[Your goal]
Give the number of lines in the entries that contain "input". State only the count.

[Materials provided]
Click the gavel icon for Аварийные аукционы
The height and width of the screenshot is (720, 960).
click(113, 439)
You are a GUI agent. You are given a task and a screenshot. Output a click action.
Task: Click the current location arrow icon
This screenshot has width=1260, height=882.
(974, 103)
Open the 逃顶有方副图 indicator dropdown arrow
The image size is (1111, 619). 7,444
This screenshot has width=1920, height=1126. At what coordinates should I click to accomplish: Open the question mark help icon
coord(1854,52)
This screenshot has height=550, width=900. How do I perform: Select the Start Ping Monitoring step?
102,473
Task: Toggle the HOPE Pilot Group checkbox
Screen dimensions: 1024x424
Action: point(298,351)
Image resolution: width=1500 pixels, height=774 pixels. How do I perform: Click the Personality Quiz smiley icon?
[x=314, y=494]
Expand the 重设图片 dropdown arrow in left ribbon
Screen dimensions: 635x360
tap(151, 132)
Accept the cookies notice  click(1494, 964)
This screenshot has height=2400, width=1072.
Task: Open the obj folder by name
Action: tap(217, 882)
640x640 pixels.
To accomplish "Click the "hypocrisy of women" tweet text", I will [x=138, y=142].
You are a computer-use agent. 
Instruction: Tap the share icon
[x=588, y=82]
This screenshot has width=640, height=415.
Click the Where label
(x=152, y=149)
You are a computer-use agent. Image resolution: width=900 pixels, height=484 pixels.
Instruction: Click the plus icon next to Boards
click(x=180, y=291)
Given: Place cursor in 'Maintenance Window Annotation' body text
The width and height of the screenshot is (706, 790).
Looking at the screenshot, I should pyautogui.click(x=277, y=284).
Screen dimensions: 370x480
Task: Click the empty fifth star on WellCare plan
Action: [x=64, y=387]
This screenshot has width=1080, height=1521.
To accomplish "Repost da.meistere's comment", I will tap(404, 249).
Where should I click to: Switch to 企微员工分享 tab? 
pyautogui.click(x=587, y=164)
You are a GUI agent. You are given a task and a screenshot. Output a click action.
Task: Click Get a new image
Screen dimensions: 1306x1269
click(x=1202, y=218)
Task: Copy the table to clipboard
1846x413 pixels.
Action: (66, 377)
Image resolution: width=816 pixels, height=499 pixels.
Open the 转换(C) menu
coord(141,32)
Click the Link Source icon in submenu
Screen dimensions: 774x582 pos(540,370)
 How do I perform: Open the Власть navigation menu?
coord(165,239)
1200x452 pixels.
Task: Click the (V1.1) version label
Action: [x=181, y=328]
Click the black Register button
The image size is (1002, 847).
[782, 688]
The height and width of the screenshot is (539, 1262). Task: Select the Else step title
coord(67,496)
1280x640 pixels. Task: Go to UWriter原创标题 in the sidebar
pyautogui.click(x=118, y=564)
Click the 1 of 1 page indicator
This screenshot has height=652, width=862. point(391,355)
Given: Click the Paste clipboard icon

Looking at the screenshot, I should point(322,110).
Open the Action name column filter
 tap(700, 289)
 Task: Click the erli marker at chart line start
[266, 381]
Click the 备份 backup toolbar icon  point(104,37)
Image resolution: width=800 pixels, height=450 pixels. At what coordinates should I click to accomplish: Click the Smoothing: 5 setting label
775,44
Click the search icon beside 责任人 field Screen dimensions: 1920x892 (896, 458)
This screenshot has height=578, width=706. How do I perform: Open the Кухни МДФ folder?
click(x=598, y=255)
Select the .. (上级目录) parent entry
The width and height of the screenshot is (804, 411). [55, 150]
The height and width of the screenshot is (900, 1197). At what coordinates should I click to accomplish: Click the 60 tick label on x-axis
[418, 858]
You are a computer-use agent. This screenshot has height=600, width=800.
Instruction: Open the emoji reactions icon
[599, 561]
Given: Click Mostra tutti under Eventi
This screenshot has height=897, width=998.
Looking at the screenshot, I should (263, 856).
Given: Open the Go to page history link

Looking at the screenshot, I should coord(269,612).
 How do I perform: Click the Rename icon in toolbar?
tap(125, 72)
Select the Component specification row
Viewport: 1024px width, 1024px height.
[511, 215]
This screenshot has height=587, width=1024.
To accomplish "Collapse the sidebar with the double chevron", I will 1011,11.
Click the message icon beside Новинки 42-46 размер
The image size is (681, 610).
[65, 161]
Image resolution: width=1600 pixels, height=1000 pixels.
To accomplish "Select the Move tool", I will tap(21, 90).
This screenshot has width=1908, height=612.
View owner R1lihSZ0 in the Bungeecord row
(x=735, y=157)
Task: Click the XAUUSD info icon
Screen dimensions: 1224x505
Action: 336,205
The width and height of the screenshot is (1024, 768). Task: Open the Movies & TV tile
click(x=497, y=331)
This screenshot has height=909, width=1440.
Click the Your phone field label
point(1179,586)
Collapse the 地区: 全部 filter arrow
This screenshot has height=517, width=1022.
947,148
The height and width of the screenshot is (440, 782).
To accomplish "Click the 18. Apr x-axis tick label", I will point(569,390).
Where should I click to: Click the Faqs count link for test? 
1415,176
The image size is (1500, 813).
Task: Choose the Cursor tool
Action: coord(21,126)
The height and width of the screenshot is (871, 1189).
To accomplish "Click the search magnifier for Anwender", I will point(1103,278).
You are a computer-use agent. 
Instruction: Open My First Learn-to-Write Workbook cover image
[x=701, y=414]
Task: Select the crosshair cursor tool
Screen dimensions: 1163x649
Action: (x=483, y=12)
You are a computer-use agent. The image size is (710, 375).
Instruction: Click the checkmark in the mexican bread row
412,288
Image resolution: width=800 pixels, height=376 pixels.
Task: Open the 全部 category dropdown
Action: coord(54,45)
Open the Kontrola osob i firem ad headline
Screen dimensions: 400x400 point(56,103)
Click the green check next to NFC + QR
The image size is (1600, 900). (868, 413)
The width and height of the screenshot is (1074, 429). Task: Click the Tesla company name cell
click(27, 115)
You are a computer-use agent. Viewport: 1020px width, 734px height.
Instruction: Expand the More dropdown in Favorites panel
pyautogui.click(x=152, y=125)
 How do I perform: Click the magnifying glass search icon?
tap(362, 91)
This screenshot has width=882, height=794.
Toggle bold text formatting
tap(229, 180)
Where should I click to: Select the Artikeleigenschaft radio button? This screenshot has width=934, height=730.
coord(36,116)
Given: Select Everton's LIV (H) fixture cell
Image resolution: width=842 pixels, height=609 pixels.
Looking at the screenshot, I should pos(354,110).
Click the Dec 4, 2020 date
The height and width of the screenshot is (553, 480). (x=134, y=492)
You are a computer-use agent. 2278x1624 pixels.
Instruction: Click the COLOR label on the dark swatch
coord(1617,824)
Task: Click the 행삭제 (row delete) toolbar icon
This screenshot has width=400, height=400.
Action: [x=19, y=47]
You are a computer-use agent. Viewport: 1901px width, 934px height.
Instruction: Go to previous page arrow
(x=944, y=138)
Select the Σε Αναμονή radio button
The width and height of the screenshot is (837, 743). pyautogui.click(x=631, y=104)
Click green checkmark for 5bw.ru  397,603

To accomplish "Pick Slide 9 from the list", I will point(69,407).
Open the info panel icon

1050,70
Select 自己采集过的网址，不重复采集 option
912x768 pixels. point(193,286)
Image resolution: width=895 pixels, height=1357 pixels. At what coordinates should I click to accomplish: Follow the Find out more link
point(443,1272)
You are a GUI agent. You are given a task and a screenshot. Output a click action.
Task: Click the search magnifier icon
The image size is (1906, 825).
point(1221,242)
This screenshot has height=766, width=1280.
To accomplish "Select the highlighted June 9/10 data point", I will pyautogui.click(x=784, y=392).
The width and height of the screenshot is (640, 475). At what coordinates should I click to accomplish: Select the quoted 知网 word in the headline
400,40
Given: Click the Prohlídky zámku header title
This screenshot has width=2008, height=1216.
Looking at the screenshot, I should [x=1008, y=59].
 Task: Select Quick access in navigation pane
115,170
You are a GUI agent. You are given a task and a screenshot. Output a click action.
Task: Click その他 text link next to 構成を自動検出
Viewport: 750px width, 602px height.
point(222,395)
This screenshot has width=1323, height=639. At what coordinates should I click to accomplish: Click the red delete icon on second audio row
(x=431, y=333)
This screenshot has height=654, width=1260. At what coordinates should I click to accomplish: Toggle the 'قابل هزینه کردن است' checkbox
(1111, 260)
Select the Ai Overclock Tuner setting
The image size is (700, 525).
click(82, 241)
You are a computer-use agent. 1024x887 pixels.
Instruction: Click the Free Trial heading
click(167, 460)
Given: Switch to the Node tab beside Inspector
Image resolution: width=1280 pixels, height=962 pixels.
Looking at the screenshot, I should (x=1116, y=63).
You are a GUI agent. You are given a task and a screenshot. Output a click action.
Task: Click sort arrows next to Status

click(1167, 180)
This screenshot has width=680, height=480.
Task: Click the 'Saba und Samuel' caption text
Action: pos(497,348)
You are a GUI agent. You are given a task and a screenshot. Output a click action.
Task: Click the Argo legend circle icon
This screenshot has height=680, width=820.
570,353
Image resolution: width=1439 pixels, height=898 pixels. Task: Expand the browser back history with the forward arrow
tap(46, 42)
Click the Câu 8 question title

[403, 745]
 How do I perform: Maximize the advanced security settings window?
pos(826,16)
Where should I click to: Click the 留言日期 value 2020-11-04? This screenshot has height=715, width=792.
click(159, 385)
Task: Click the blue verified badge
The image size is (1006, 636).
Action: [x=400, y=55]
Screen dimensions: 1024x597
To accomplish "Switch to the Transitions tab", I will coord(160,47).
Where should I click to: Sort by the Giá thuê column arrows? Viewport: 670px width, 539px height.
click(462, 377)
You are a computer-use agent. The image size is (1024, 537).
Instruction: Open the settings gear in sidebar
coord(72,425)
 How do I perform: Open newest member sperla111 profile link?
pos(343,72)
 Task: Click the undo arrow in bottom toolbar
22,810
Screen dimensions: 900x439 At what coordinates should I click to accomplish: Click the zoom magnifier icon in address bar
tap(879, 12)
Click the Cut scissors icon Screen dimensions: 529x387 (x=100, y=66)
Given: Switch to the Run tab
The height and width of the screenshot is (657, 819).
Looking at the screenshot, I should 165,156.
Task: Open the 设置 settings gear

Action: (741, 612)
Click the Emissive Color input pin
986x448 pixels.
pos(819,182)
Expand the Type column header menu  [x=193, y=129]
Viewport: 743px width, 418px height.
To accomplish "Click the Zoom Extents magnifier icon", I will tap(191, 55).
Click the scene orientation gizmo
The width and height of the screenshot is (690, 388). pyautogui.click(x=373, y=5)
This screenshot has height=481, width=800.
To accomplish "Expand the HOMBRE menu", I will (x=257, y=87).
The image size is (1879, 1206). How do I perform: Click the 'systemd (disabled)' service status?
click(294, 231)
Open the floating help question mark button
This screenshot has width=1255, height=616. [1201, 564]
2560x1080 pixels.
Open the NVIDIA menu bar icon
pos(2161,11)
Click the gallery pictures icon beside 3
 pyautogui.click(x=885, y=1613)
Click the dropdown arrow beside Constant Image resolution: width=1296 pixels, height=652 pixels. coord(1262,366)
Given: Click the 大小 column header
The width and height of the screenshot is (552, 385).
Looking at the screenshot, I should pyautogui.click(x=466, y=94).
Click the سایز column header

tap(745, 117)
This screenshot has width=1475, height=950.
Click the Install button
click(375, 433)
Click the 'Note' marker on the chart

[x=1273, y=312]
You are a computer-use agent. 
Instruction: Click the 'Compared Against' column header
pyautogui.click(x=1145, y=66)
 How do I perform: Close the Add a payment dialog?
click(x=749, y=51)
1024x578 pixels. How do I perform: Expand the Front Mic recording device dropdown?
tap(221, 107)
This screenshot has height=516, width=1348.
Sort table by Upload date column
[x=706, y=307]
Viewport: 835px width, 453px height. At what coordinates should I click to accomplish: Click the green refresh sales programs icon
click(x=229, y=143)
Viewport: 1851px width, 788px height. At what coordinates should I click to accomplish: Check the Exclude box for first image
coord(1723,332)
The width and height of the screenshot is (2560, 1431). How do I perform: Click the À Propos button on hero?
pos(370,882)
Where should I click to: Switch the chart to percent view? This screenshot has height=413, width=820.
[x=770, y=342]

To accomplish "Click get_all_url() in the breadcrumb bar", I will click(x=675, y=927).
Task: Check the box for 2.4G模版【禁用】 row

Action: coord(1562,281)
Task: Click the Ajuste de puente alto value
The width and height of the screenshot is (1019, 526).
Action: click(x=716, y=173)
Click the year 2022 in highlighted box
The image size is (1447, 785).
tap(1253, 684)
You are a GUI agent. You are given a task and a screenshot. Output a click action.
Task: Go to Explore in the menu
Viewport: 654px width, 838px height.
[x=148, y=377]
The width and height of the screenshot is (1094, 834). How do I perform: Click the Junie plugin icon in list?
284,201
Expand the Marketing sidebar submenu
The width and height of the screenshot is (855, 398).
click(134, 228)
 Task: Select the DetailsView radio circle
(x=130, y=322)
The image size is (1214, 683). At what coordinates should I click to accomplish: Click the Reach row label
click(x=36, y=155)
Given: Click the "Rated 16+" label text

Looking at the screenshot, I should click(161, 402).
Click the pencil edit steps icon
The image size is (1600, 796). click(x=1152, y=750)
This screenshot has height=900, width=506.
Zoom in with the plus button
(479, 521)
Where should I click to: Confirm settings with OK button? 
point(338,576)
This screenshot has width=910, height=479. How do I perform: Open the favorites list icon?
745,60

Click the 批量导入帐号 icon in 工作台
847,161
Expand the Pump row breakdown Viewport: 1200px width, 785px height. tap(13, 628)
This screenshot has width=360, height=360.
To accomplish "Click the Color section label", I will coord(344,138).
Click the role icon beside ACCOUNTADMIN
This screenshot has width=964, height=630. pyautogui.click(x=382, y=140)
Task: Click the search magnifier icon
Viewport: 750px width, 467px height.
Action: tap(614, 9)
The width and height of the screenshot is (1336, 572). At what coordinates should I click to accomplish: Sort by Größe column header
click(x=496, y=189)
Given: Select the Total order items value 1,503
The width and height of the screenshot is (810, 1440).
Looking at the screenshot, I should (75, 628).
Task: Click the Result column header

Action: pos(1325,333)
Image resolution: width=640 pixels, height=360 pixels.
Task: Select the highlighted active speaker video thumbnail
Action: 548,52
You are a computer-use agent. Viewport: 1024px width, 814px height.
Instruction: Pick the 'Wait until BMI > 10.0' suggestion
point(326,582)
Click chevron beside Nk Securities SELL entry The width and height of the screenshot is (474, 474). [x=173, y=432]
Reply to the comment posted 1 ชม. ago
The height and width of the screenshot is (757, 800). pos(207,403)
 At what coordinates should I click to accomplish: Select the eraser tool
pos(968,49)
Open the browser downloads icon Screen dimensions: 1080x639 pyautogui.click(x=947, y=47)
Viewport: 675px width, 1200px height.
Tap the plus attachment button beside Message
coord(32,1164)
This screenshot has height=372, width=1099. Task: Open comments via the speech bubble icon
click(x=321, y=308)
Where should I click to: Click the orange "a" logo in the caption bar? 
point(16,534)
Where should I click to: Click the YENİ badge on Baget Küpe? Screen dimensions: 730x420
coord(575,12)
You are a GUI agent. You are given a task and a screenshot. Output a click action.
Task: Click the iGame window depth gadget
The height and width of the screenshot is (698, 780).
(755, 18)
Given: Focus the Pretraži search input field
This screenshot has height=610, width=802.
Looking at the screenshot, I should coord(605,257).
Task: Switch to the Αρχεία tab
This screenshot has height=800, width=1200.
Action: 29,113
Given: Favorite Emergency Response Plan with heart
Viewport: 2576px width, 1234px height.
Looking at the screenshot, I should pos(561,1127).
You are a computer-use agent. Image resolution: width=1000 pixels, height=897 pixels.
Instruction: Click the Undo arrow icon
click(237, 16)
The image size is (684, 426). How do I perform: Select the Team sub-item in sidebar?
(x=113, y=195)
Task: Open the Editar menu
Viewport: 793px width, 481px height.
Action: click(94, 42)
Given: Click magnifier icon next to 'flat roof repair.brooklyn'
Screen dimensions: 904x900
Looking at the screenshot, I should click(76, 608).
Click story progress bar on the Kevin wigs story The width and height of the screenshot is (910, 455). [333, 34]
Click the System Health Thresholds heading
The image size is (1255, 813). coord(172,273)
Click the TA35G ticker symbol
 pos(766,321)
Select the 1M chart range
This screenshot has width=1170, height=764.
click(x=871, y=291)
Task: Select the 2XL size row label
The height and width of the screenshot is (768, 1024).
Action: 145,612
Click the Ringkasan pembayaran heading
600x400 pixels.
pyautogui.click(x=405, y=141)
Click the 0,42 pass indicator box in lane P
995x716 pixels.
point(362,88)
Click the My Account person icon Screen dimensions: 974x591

[Response below]
2